■ Instruction 1: Reproduce the passage of the trailer-loading thread from "## mls (Nov" to "trust the footing." verbatim.

■ Text section:

■ ■ ■

Moving it to the "Training" forum and bumping up for OP.


----------



## mls (Nov 28, 2006)

Line through the front of the trailer is not a good idea with the ramp. Horse can and likely will drop off the side of the ramp.

Is the ramp stable? Some ramps have to much give an horses do not trust the footing.

There is also that new trailer smell. Chemicals and a horses sensitive nose.


----------



## livestoride (Mar 30, 2011)

mls - the ramp is very secure and barely moves when he walks on it. He didn't mind the ramp at all and would calmy stand on it and peek inside the trailer without a second thought. He just refused to take the extra step and go in the trailer. Maybe it is the smell because we have trailered him several times before in different trailers that we could bum from a friend and he never had an issue getting on. He wouldn't even load when my mare was in it. 

A friend suggested that I put the trailer in the indoor arena and leave it open with his hay and grain in it for the night and let him figure it out. Do that for a few nights and he should walk right up. My question with this is how does it teach him to walk on when being led? We tied him to the side and let him chill and he never had a issue. he will walk right on up to it and go up the ramp, but no further. Would anyone suggest this idea?

I don't mind taking the time and effort to work with him, but don't want to spend hours and have him win in the end cuz that won't teach him anything good. Thanks everyone!


----------



## AlexS (Aug 9, 2010)

Skip his breakfast, try to load him before dinner time. Encourage him in with food. If he still won't go, oh well, he misses another meal and will be more hungry for the next attempt tomorrow morning. 
Then feed him in the trailer as often as you can. 

Are their windows or a side ramp or an escape door that can be opened so he is not going into such a tight closed space?


----------



## franknbeans (Jun 7, 2007)

smrobs said:


> Another method to use is to make away from the trailer a place where he doesn't want to be. Lead him toward the trailer and the instant that he refuses, put him to work. Lunge him back and forth between you and the trailer, lots of direction changes, make him breath hard. When he's sucking a bit of air and is focused on you, lead him toward the trailer again. So long as he is looking/investigating or coming forward just let him come and keep lightly encouraging him. If he is obviously scared and he wants to stop and look, give him plenty of time to do that, so long as he doesn't move away. The instant that he backs up or moves away from the trailer, put him to work again. Repetition will make him realize that being on the ramp or in the trailer is where he gets to rest and away from the trailer means he has to work. He should be loading up in no time.


This ^^. X100.


----------



## mom2pride (May 5, 2009)

■ ■ ■

■ Input material:
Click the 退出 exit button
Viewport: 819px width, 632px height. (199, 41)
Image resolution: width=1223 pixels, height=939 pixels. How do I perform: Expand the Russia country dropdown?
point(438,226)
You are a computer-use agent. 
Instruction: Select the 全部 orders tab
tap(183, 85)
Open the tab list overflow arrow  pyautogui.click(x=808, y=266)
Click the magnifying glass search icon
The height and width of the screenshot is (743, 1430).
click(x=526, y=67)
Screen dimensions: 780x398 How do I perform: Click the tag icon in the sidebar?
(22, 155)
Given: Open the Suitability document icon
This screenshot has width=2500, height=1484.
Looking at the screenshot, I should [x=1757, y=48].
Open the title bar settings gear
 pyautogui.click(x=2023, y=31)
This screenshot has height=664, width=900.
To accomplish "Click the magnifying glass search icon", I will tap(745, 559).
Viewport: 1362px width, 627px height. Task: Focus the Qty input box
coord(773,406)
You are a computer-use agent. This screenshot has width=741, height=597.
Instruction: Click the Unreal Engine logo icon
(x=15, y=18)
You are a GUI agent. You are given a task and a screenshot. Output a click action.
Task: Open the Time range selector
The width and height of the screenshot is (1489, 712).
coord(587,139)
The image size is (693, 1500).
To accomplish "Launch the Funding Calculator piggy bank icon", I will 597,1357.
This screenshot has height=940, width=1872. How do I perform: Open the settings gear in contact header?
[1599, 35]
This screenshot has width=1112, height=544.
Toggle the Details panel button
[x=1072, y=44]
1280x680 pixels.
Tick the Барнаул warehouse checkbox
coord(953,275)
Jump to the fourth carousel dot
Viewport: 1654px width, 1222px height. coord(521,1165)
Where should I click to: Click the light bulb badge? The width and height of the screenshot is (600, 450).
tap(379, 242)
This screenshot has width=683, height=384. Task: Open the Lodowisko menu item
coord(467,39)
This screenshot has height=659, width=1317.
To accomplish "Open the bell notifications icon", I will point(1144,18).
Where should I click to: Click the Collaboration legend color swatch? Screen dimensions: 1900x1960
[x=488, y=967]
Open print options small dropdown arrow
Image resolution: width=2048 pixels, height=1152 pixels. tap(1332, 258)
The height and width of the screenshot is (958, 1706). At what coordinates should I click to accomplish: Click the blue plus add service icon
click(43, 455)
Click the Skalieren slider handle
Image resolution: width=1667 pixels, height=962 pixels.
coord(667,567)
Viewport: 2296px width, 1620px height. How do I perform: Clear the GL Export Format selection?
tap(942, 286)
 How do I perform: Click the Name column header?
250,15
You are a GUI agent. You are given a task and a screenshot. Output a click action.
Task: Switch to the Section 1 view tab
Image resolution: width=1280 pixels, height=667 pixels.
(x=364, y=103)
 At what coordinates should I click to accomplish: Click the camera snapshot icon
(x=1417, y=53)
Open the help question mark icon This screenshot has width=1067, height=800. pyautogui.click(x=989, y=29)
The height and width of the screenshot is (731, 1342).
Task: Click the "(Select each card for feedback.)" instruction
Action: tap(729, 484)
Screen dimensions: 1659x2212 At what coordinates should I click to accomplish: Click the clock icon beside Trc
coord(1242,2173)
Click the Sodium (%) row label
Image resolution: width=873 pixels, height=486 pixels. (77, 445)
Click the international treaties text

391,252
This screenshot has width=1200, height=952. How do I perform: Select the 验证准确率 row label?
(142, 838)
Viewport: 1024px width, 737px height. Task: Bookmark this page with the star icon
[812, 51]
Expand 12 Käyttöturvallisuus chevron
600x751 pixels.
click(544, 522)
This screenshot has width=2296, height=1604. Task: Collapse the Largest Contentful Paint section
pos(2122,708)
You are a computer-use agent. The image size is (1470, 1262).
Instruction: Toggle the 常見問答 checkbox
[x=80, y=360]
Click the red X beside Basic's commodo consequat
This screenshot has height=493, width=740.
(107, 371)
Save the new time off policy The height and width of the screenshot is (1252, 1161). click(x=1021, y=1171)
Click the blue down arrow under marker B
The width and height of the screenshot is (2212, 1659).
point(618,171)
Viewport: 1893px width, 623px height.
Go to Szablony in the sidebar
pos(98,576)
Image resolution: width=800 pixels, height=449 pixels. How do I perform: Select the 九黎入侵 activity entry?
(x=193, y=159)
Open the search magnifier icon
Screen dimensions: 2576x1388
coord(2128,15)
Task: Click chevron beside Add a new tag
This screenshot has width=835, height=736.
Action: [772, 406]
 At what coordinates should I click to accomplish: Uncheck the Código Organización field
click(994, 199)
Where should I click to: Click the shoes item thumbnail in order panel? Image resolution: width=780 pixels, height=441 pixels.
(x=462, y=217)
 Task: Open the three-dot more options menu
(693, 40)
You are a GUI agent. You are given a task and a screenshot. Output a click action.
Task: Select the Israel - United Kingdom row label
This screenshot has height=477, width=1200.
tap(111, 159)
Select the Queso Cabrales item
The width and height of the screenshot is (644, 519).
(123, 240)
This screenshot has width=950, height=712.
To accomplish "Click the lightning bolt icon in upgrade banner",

■ ■ ■

■ Instruction 2: Rewrite the records from the line with "Open the tab" to the line with "Looking at the" as a numbered list, leaving out any blank lines.

■ Task answer 1:
## mls (Nov 28, 2006)

Line through the front of the trailer is not a good idea with the ramp. Horse can and likely will drop off the side of the ramp.

Is the ramp stable? Some ramps have to much give an horses do not trust the footing.

■ Task answer 2:
1. Open the tab list overflow arrow  pyautogui.click(x=808, y=266)
2. Click the magnifying glass search icon
3. The height and width of the screenshot is (743, 1430).
4. click(x=526, y=67)
5. Screen dimensions: 780x398 How do I perform: Click the tag icon in the sidebar?
6. (22, 155)
7. Given: Open the Suitability document icon
8. This screenshot has width=2500, height=1484.
9. Looking at the screenshot, I should [x=1757, y=48].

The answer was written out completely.